[Task] Please copy out the lines of the records from the one containing "The width and" through the end of the records, inclusive, and leave the pictures out of your answer.
-- BEGIN Exercise inputs --
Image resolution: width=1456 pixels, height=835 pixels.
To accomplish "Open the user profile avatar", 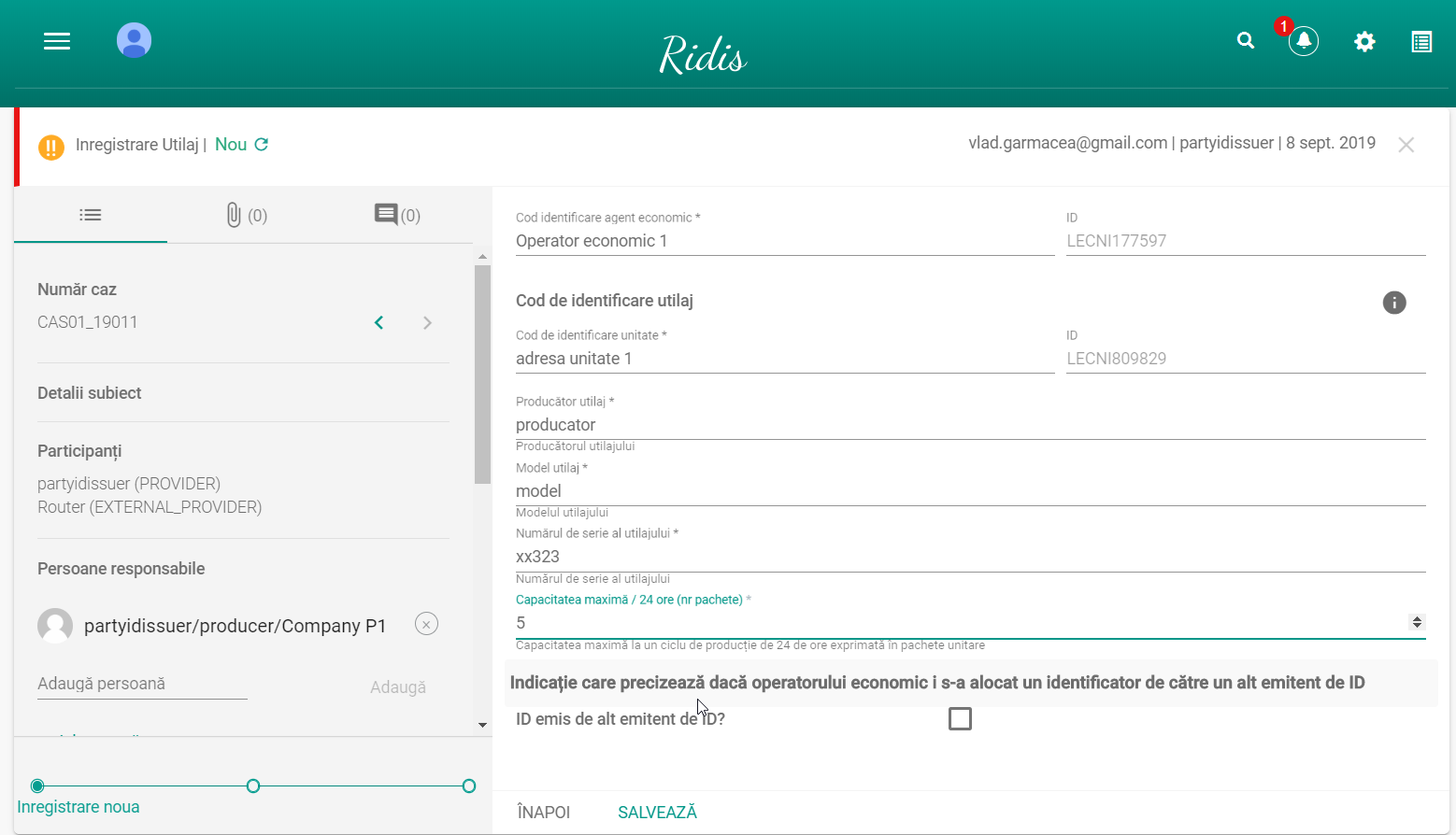I will pos(134,40).
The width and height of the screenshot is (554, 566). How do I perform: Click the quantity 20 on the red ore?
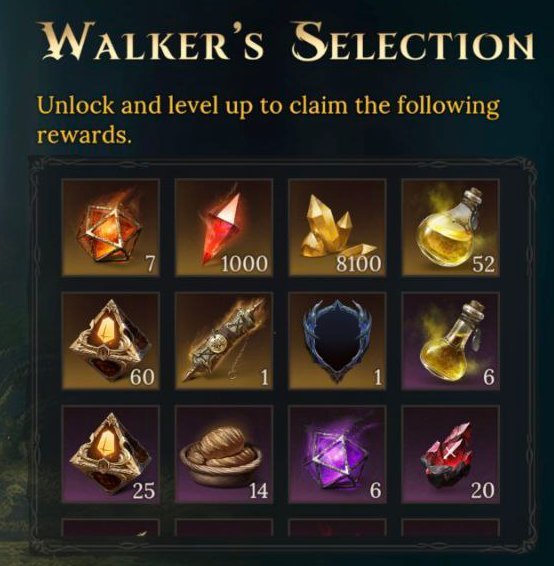click(483, 491)
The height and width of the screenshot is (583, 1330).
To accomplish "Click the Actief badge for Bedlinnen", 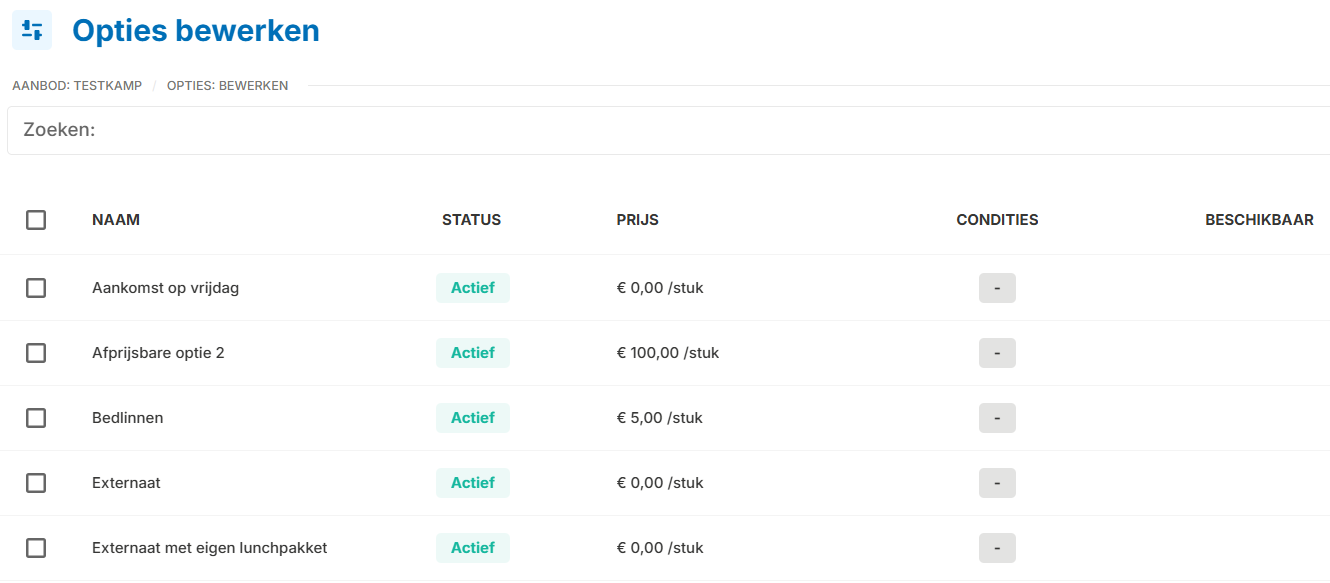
-- END Exercise inputs --
[Task answer]
The width and height of the screenshot is (554, 566). How do I perform: Click the quantity 20 on the red ore?
click(483, 491)
The height and width of the screenshot is (583, 1330).
To accomplish "Click the Actief badge for Bedlinnen", 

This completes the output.